[Records from a dataset]
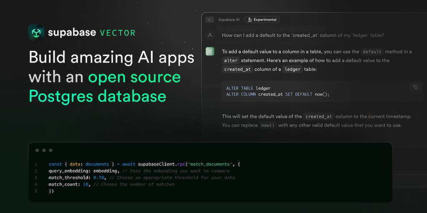The width and height of the screenshot is (427, 213).
Task: Click the third window dot in code editor
Action: pyautogui.click(x=50, y=150)
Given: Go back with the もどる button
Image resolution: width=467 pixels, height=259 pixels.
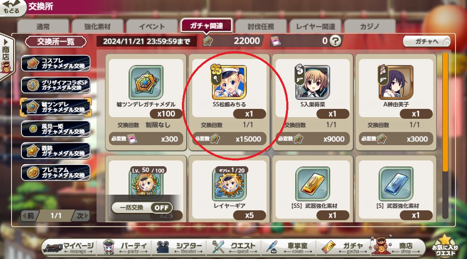Looking at the screenshot, I should coord(12,7).
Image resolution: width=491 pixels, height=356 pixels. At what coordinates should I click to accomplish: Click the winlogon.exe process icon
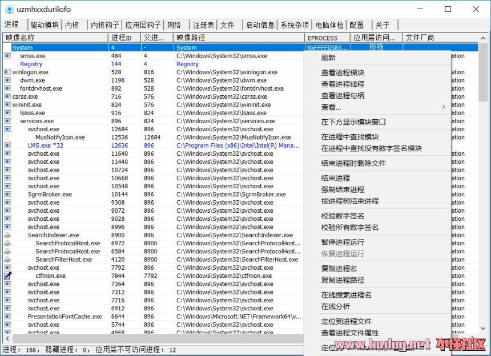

Directions
Set down, word for word, only the lines running from the line with "Given: Go back with the もどる button" through the final line of the entries above, omitting all pictures.

Your solution
Given: Go back with the もどる button
Image resolution: width=467 pixels, height=259 pixels.
Looking at the screenshot, I should coord(12,7).
Image resolution: width=491 pixels, height=356 pixels. At what coordinates should I click to accomplish: Click the winlogon.exe process icon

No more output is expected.